#### Tugas yang Diberikan:
Kembalikan setiap baris item di bawah yang memuat kata "dropdown". Huruf besar dan kecil dibedakan.

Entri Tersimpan
⟨

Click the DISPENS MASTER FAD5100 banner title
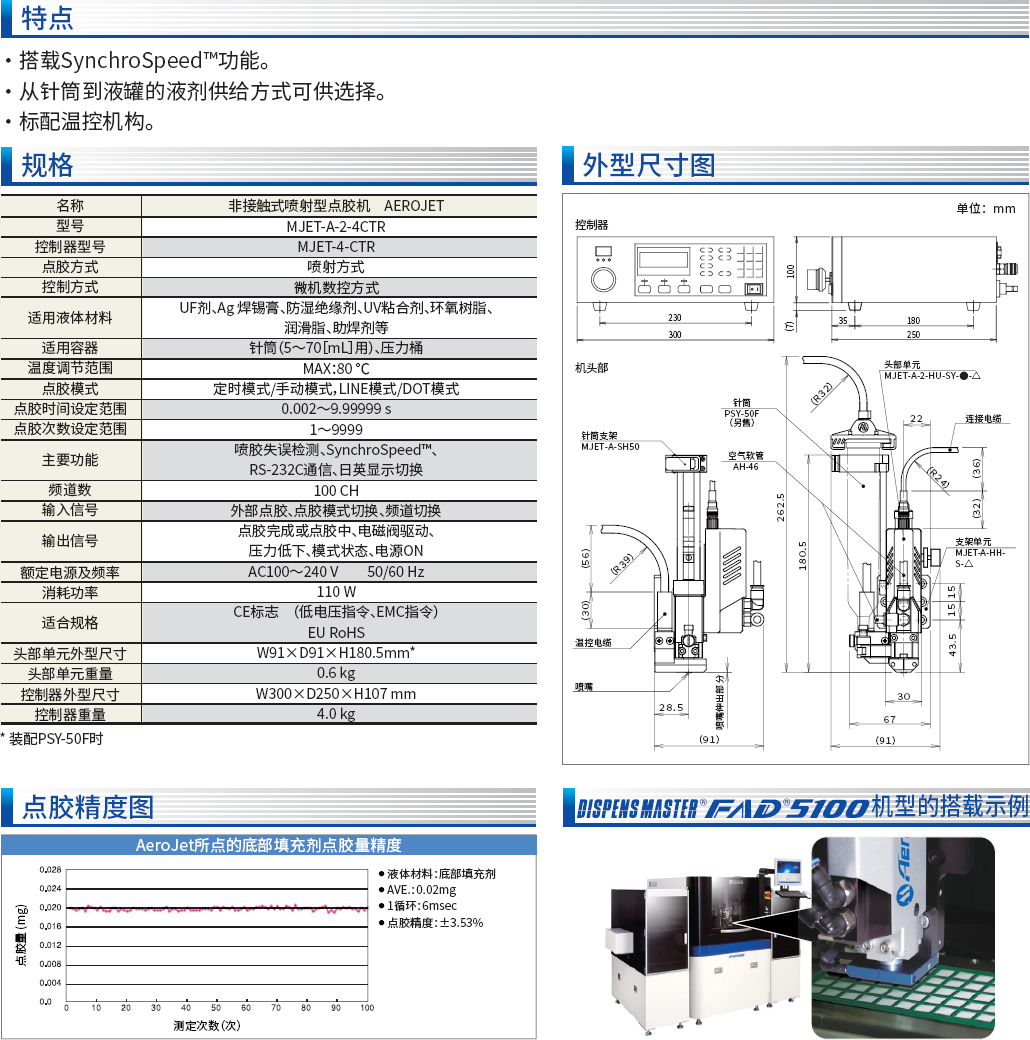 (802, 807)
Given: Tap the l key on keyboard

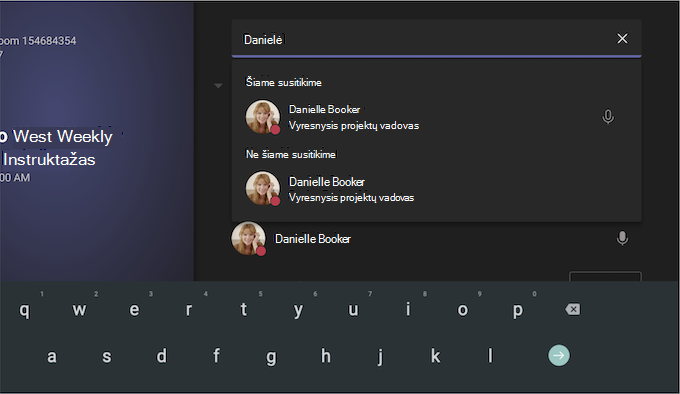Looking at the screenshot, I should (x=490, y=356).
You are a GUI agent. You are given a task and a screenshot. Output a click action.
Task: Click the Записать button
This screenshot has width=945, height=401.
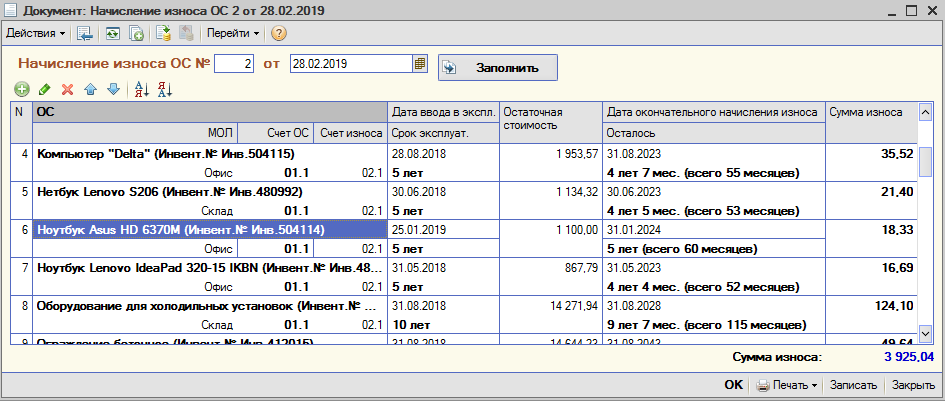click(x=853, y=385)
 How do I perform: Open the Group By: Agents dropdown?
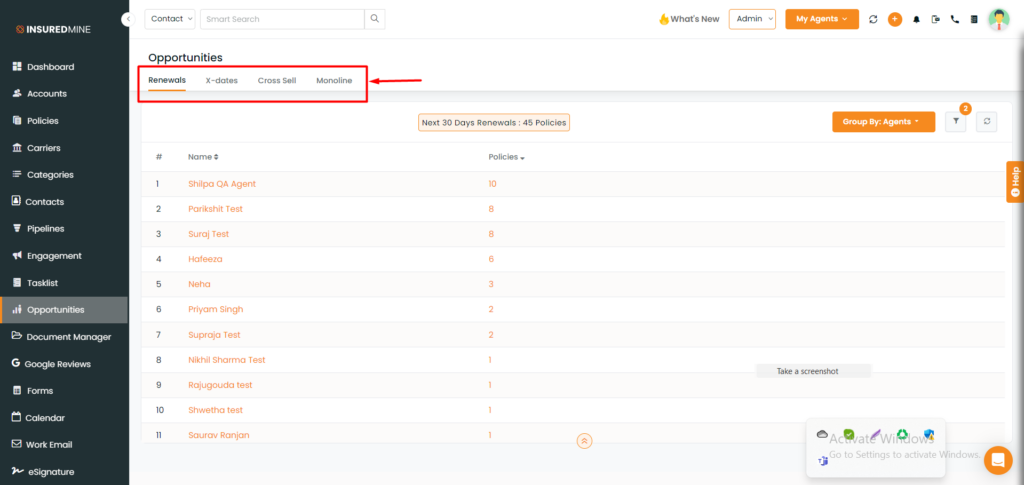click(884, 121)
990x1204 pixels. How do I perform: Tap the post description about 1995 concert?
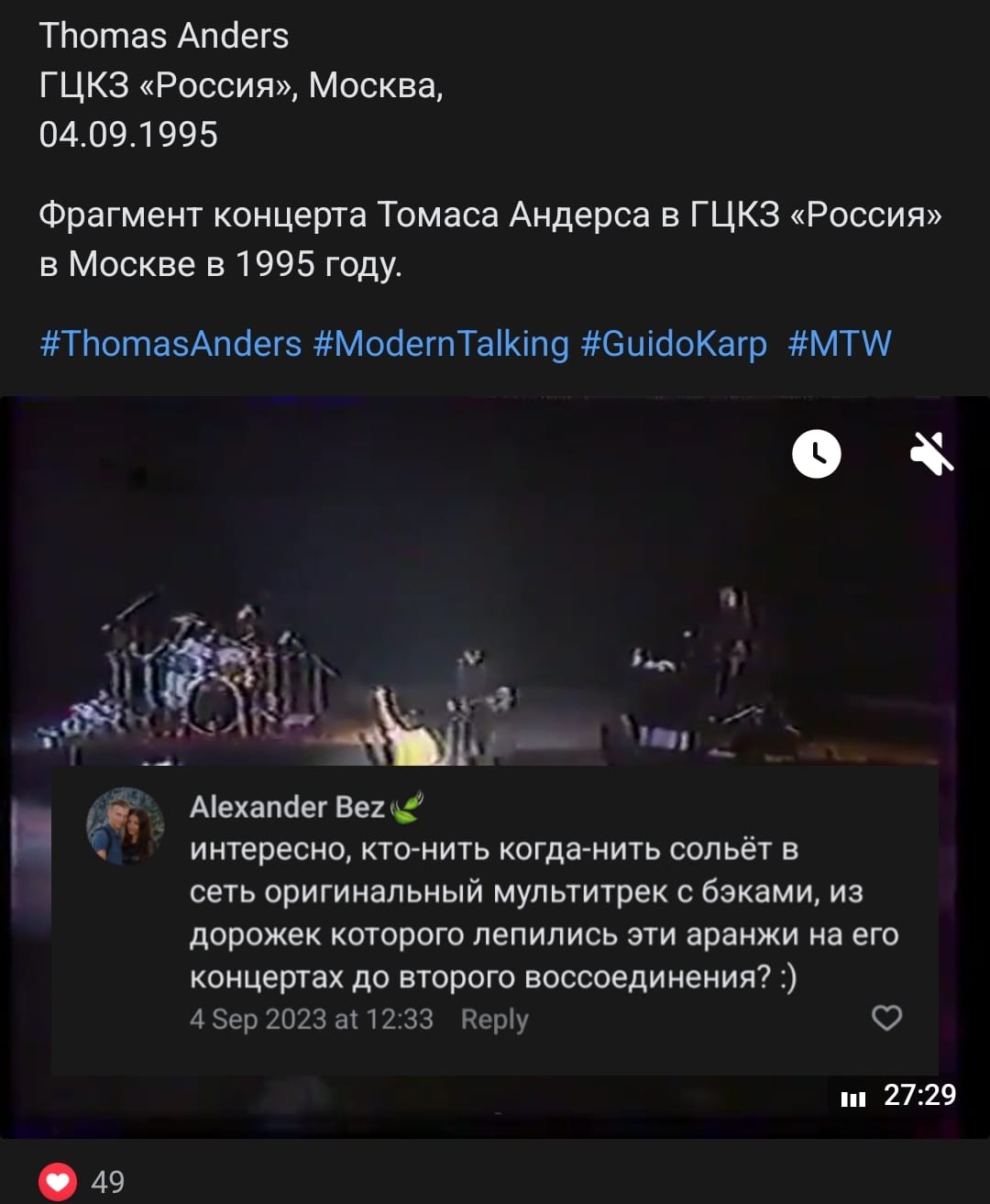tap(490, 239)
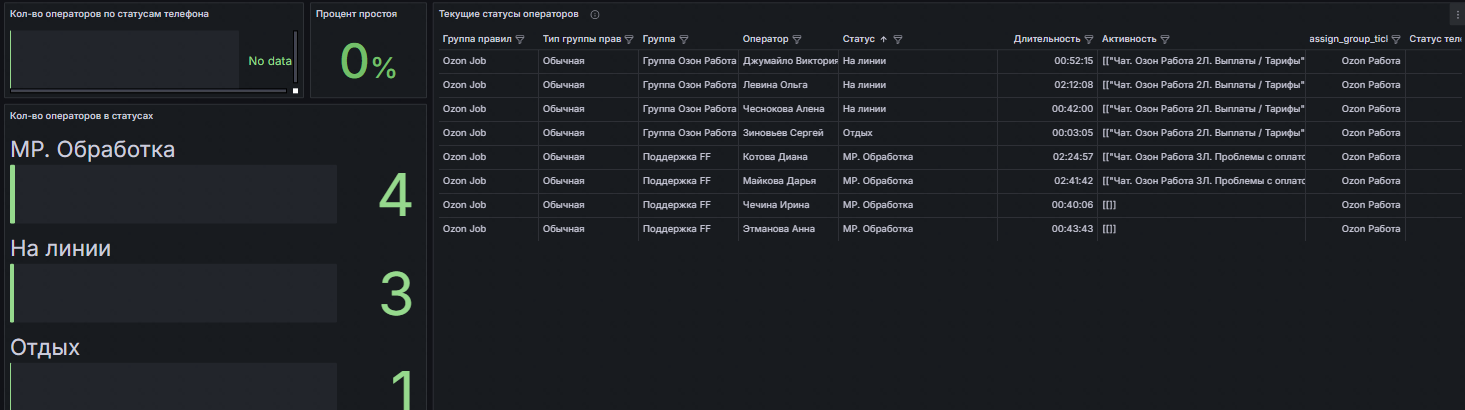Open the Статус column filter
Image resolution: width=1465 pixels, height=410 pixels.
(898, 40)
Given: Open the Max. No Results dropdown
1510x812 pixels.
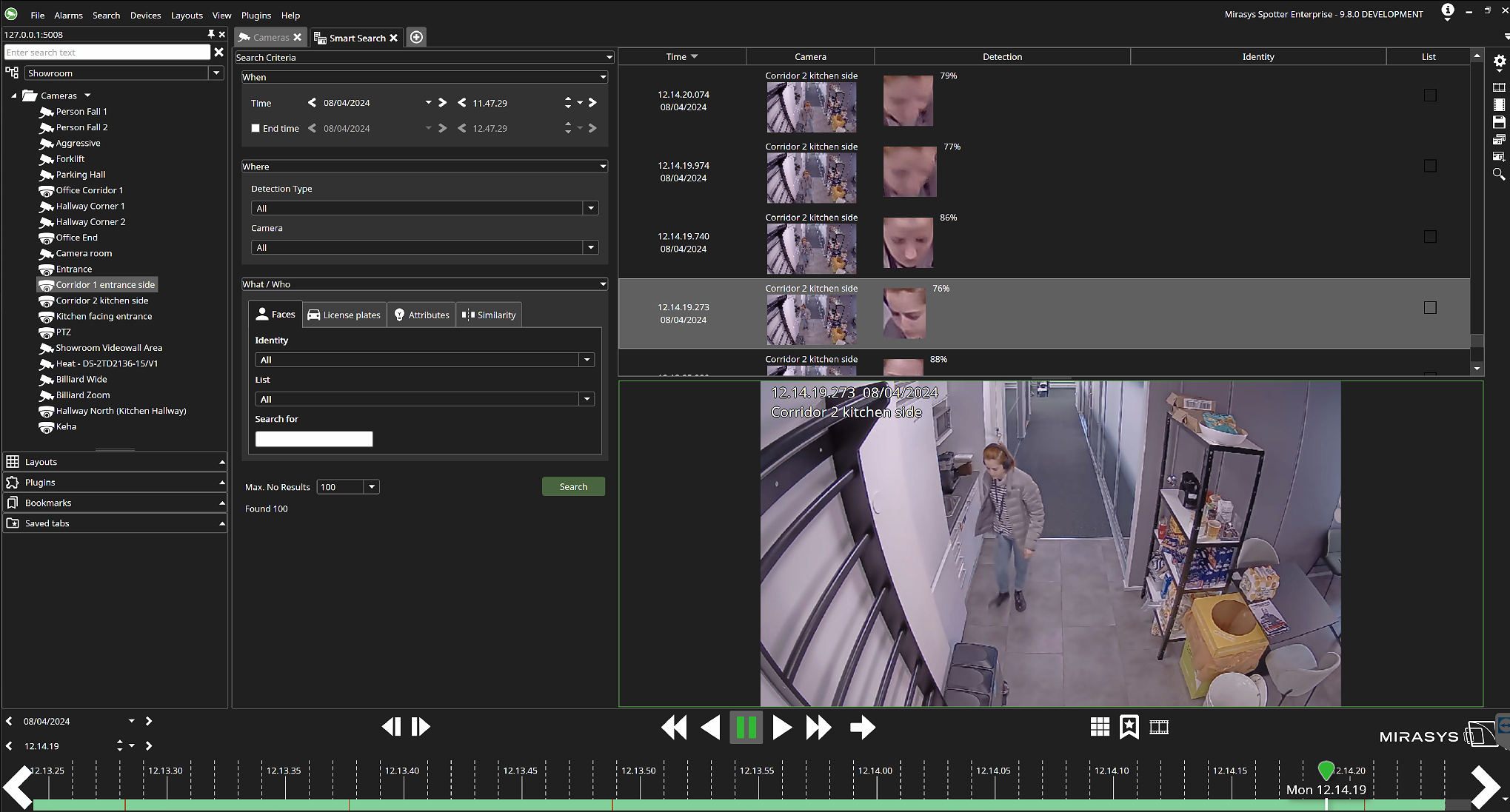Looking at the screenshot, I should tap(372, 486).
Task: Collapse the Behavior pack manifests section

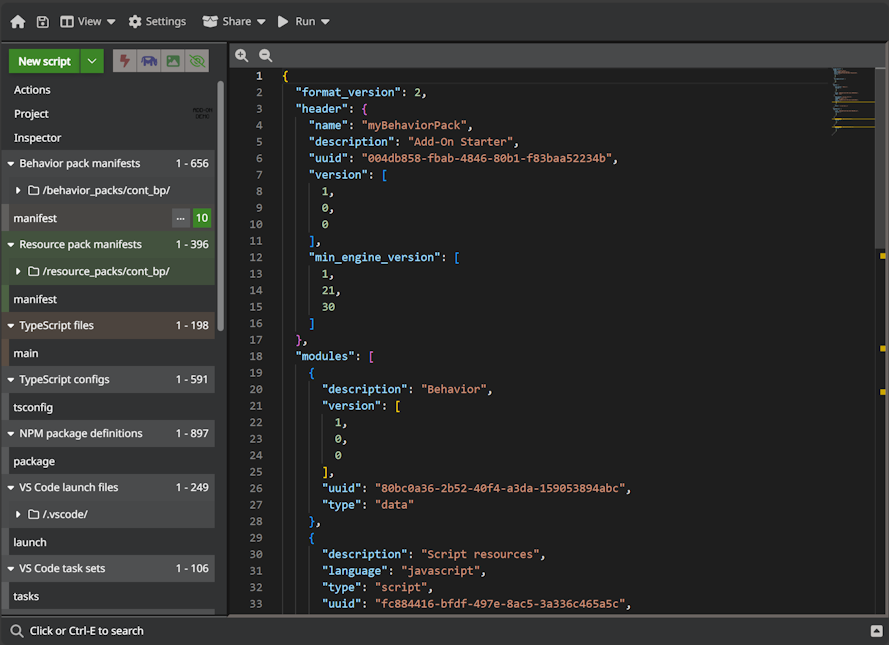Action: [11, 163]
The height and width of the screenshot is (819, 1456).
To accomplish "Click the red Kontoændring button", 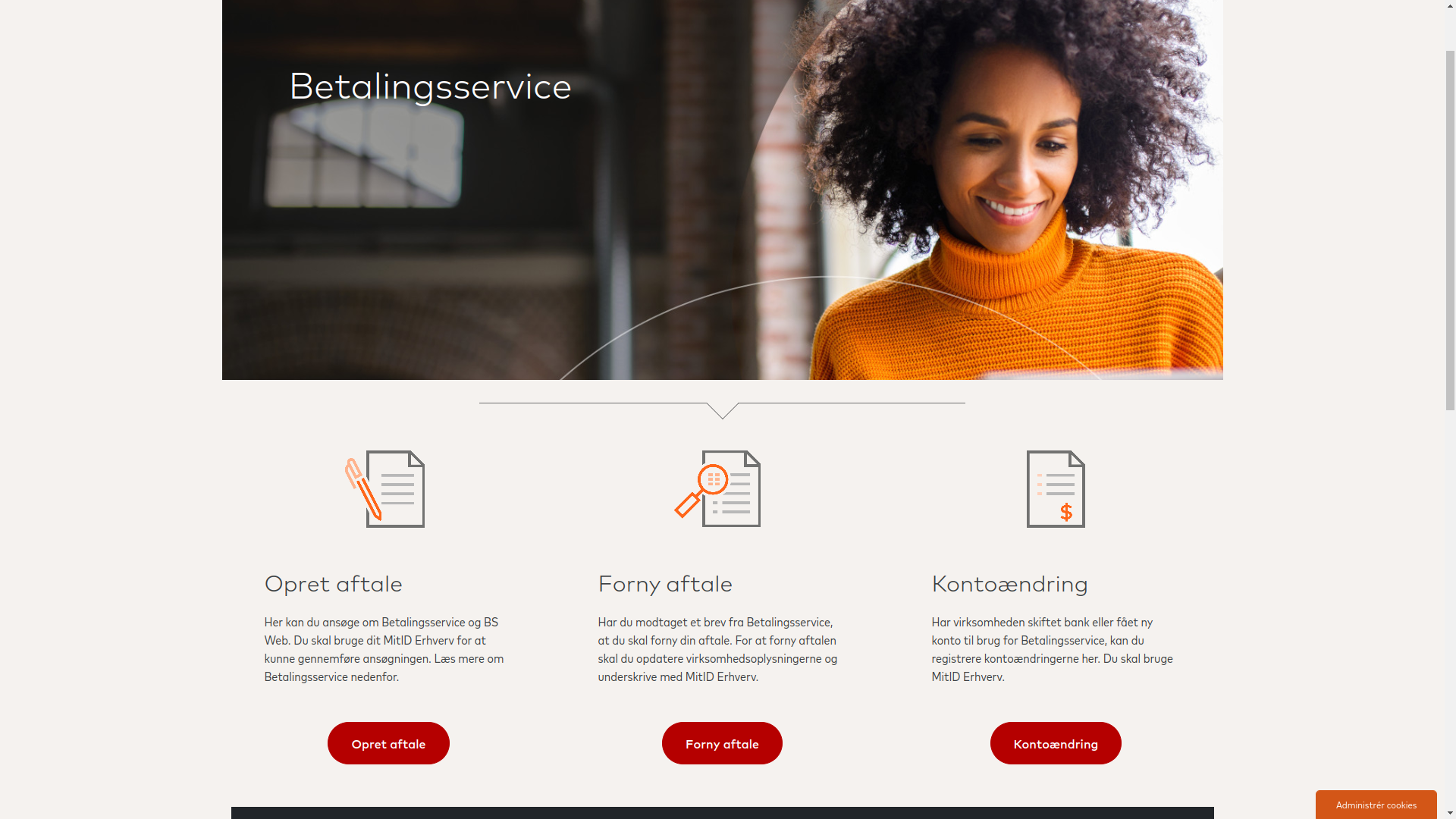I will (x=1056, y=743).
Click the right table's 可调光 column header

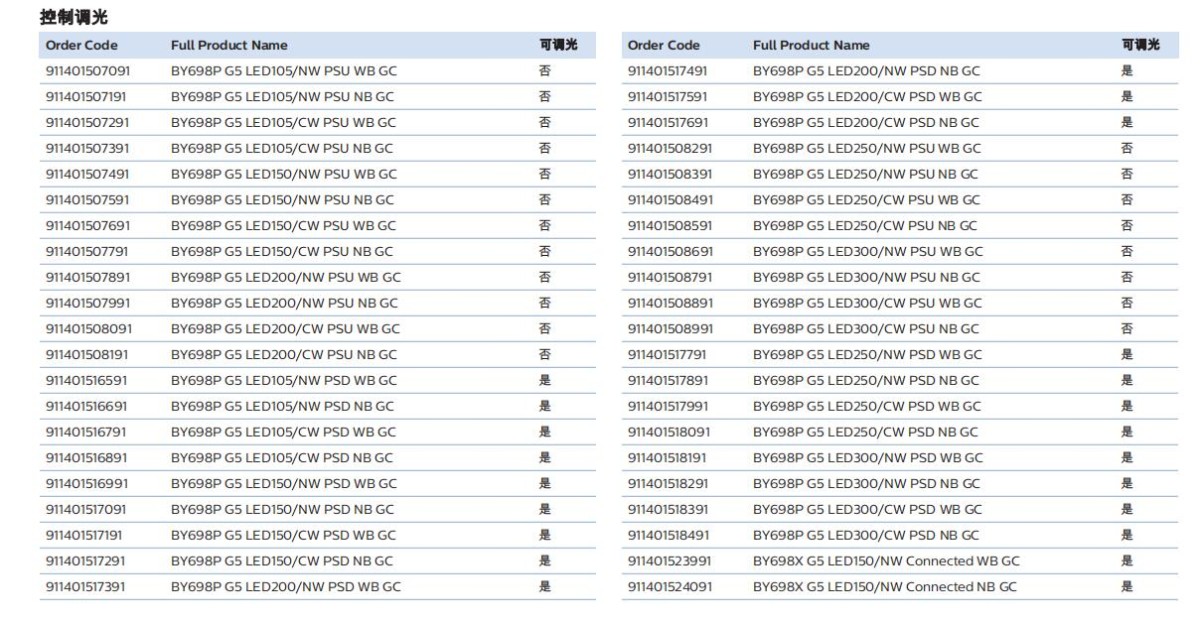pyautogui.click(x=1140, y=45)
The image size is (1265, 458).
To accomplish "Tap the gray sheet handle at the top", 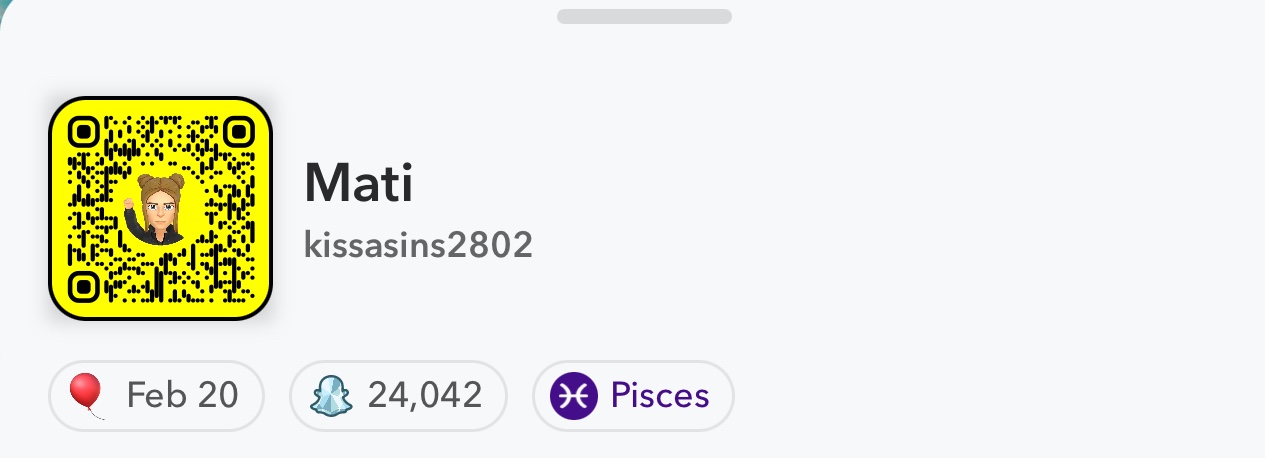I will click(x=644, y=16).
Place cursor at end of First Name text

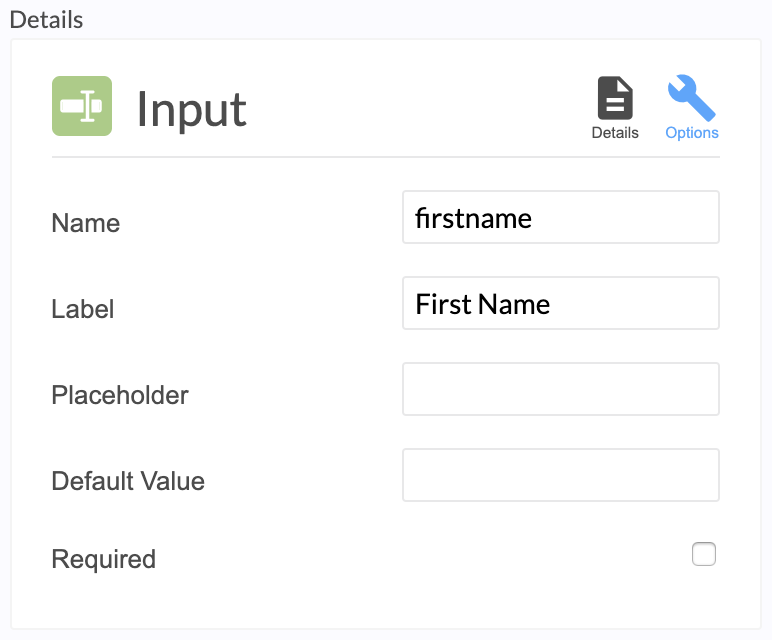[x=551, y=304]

⟩

#### Jawaban Lengkap:
 How do I perform: Open the Group By: Agents dropdown?
Given: Open the Max. No Results dropdown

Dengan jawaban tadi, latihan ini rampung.